Let’s look at each step more closely…
1. Consider the Medium
In-person conversations allow the best opportunity for you to communicare. The challenge is to evaluate the conversation and determine whether it’s transactional or an opportunity to have a meaningful conversation.
Video chat and telephone calls can be care-inducing communication mediums when used deliberately. Email, text, instant message, and meetings with the dreaded PowerPoint presentation are most often not care-inducing communication mediums. They are primarily designed as transactional, one-way information flows.
2. Evaluate the Message
Here’s what to consider:
- Does the communication you received require a response?
- If no, it’s probably transactional.
- If yes, does it require a binary Yes/No response or an additional action?
- If action is required, is it simply the exchange of additional information or is a conversation required?
- If conversation is required, is the original medium the best choice, or should you switch mediums?
- If you switch mediums, which one is both practical and conducive to a communicare-style conversation?
3. Communicare Through a Relational Conversation
Once you’ve decided to communicare, keep the following tips in mind to make your conversation relational and not transactional:
- Exercise patience and restraint. – Before the conversation begins, be clear in your mind about the outcome you think you want or need. Then set that aside and focus on the other person. The conversation may reveal that what you actually need is markedly different from your original starting thought.

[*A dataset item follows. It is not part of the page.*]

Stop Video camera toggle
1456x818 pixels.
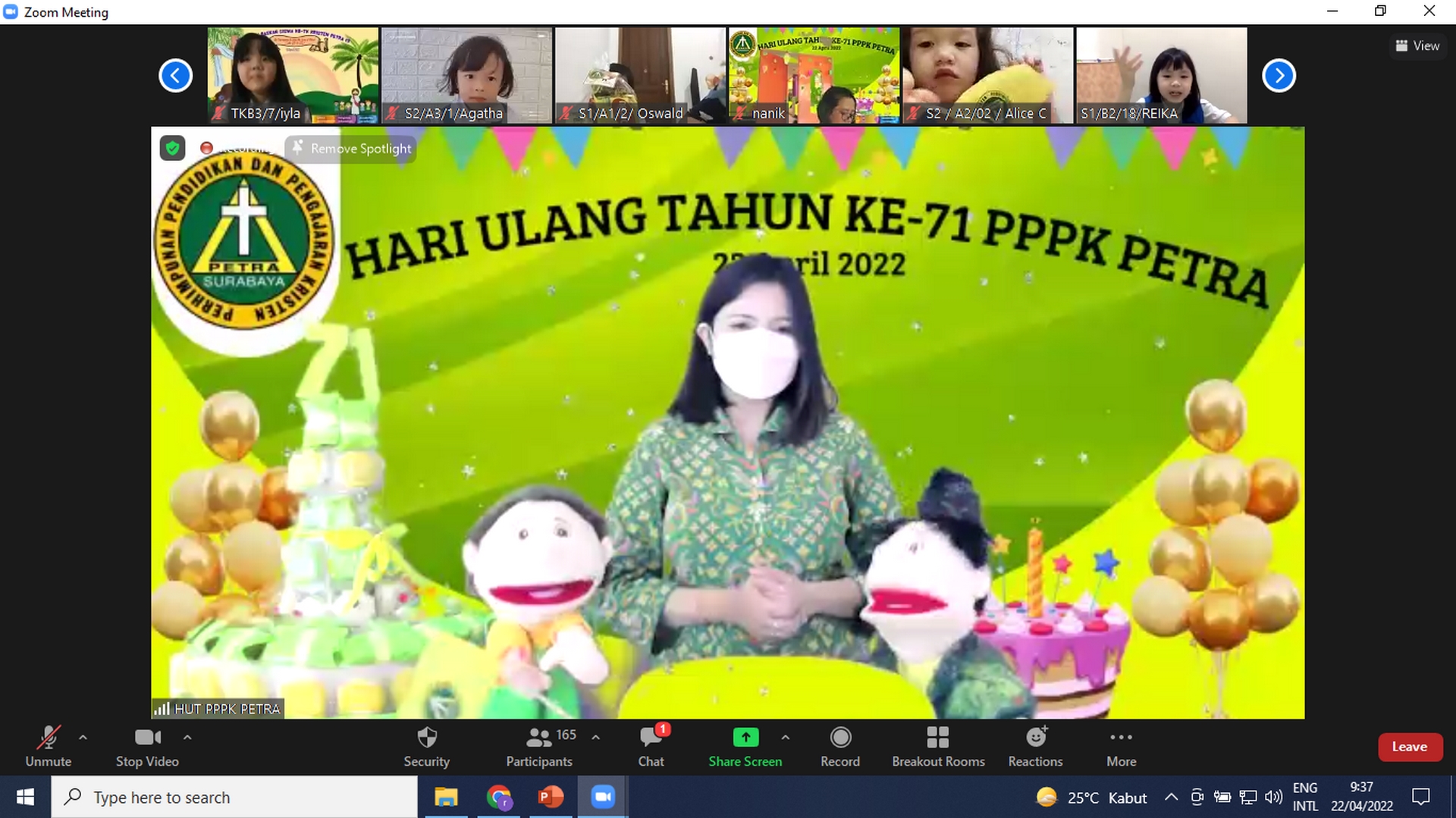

- Listen first and speak last. – This will be your highest hurdle because you’re not only swimming against a cultural current but also your own innate desire to be heard.
- Ignore most of your thoughts and focus on the other person. – This will be the second hardest thing to do as thoughts will continually flood your mind. Ignore them.
- Ask more questions than you provide answers.
- Don’t interrupt the other person.
- When you are interrupted, recalibrate. – If someone answers you before you finish speaking, pause and let them go on. Then decide whether to ask your question again instead of going with the new direction. There’s a better than average chance that the other party answered the question they thought you were asking instead of your actual question.
- Be genuinely engaged. – Do not attempt to fake engagement. If you can’t express genuine interest in the other person, don’t try to communicare.
Prepare to Work at It
Communicare-style conversations require effort and a deliberate mindset. Making them work for you will always be a work in progress, but with practice, they will become easier to master. And, if you take nothing else away from this article, remember that real communication is not the same as the flow of information.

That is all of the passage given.